Reproduce every one of the rows below, word for word.

[Portion of a data file]
-- begin --

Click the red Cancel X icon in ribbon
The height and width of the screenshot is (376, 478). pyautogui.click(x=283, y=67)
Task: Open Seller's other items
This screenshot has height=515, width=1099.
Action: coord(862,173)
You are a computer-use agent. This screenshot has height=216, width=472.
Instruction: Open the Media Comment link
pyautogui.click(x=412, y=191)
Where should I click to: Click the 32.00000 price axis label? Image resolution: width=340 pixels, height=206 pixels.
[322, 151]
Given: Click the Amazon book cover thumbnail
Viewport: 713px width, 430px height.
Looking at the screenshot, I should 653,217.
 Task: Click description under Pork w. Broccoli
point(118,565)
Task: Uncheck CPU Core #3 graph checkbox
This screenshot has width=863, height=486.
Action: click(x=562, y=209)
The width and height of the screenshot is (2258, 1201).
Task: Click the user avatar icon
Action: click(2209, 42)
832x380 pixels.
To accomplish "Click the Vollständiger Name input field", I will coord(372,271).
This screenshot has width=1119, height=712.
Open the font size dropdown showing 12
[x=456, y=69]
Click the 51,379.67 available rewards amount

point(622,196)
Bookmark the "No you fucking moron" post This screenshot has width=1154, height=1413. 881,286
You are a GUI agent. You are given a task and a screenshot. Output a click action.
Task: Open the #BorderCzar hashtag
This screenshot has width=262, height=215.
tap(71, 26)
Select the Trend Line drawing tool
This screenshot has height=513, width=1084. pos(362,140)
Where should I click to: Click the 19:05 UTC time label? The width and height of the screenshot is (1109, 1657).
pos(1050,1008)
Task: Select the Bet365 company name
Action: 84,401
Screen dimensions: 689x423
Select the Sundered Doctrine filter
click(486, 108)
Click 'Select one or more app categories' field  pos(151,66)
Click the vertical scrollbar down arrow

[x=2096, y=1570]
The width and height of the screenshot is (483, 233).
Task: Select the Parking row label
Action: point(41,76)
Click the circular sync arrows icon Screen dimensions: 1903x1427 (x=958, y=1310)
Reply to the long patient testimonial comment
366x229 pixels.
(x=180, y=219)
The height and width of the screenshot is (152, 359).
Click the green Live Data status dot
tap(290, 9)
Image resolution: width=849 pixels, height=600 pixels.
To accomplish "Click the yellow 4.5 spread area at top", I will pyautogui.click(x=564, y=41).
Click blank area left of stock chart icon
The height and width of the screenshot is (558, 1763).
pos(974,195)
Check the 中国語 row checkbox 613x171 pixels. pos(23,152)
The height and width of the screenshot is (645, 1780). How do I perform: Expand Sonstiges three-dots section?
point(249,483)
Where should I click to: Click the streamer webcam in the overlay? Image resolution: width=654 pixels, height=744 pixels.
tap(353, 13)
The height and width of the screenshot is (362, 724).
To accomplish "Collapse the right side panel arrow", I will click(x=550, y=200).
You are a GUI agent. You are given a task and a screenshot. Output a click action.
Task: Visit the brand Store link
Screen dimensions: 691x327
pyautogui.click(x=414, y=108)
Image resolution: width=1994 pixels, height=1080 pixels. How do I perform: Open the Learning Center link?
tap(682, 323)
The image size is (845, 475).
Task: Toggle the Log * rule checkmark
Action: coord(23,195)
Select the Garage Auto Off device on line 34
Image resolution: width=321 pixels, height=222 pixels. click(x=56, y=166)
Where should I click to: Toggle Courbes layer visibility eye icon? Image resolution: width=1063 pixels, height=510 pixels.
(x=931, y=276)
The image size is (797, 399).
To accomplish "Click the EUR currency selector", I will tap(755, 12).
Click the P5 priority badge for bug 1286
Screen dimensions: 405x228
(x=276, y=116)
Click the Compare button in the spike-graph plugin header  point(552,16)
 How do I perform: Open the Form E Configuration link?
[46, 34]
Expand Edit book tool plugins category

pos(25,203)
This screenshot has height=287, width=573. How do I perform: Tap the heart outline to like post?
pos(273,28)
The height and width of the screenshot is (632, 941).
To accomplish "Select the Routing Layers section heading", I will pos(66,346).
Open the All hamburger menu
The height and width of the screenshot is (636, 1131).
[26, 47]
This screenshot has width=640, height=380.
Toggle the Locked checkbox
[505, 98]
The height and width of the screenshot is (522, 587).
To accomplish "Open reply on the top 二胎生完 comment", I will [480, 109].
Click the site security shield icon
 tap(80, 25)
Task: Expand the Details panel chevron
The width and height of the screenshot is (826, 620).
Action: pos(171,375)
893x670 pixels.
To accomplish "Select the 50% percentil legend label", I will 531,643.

-- end --

Solution —
Click the red Cancel X icon in ribbon
The height and width of the screenshot is (376, 478). pyautogui.click(x=283, y=67)
Task: Open Seller's other items
This screenshot has height=515, width=1099.
Action: coord(862,173)
You are a computer-use agent. This screenshot has height=216, width=472.
Instruction: Open the Media Comment link
pyautogui.click(x=412, y=191)
Where should I click to: Click the 32.00000 price axis label? Image resolution: width=340 pixels, height=206 pixels.
[322, 151]
Given: Click the Amazon book cover thumbnail
Viewport: 713px width, 430px height.
Looking at the screenshot, I should 653,217.
 Task: Click description under Pork w. Broccoli
point(118,565)
Task: Uncheck CPU Core #3 graph checkbox
This screenshot has width=863, height=486.
Action: click(x=562, y=209)
The width and height of the screenshot is (2258, 1201).
Task: Click the user avatar icon
Action: click(2209, 42)
832x380 pixels.
To accomplish "Click the Vollständiger Name input field", I will coord(372,271).
This screenshot has width=1119, height=712.
Open the font size dropdown showing 12
[x=456, y=69]
Click the 51,379.67 available rewards amount

point(622,196)
Bookmark the "No you fucking moron" post This screenshot has width=1154, height=1413. 881,286
You are a GUI agent. You are given a task and a screenshot. Output a click action.
Task: Open the #BorderCzar hashtag
This screenshot has width=262, height=215.
tap(71, 26)
Select the Trend Line drawing tool
This screenshot has height=513, width=1084. pos(362,140)
Where should I click to: Click the 19:05 UTC time label? The width and height of the screenshot is (1109, 1657).
pos(1050,1008)
Task: Select the Bet365 company name
Action: 84,401
Screen dimensions: 689x423
Select the Sundered Doctrine filter
click(486, 108)
Click 'Select one or more app categories' field  pos(151,66)
Click the vertical scrollbar down arrow

[x=2096, y=1570]
The width and height of the screenshot is (483, 233).
Task: Select the Parking row label
Action: point(41,76)
Click the circular sync arrows icon Screen dimensions: 1903x1427 (x=958, y=1310)
Reply to the long patient testimonial comment
366x229 pixels.
(x=180, y=219)
The height and width of the screenshot is (152, 359).
Click the green Live Data status dot
tap(290, 9)
Image resolution: width=849 pixels, height=600 pixels.
To accomplish "Click the yellow 4.5 spread area at top", I will pyautogui.click(x=564, y=41).
Click blank area left of stock chart icon
The height and width of the screenshot is (558, 1763).
pos(974,195)
Check the 中国語 row checkbox 613x171 pixels. pos(23,152)
The height and width of the screenshot is (645, 1780). How do I perform: Expand Sonstiges three-dots section?
point(249,483)
Where should I click to: Click the streamer webcam in the overlay? Image resolution: width=654 pixels, height=744 pixels.
tap(353, 13)
The height and width of the screenshot is (362, 724).
To accomplish "Collapse the right side panel arrow", I will click(x=550, y=200).
You are a GUI agent. You are given a task and a screenshot. Output a click action.
Task: Visit the brand Store link
Screen dimensions: 691x327
pyautogui.click(x=414, y=108)
Image resolution: width=1994 pixels, height=1080 pixels. How do I perform: Open the Learning Center link?
tap(682, 323)
The image size is (845, 475).
Task: Toggle the Log * rule checkmark
Action: coord(23,195)
Select the Garage Auto Off device on line 34
Image resolution: width=321 pixels, height=222 pixels. click(x=56, y=166)
Where should I click to: Toggle Courbes layer visibility eye icon? Image resolution: width=1063 pixels, height=510 pixels.
(x=931, y=276)
The image size is (797, 399).
To accomplish "Click the EUR currency selector", I will tap(755, 12).
Click the P5 priority badge for bug 1286
Screen dimensions: 405x228
(x=276, y=116)
Click the Compare button in the spike-graph plugin header  point(552,16)
 How do I perform: Open the Form E Configuration link?
[46, 34]
Expand Edit book tool plugins category

pos(25,203)
This screenshot has height=287, width=573. How do I perform: Tap the heart outline to like post?
pos(273,28)
The height and width of the screenshot is (632, 941).
To accomplish "Select the Routing Layers section heading", I will pos(66,346).
Open the All hamburger menu
The height and width of the screenshot is (636, 1131).
[26, 47]
This screenshot has width=640, height=380.
Toggle the Locked checkbox
[505, 98]
The height and width of the screenshot is (522, 587).
To accomplish "Open reply on the top 二胎生完 comment", I will [480, 109].
Click the site security shield icon
 tap(80, 25)
Task: Expand the Details panel chevron
The width and height of the screenshot is (826, 620).
Action: pos(171,375)
893x670 pixels.
To accomplish "Select the 50% percentil legend label", I will 531,643.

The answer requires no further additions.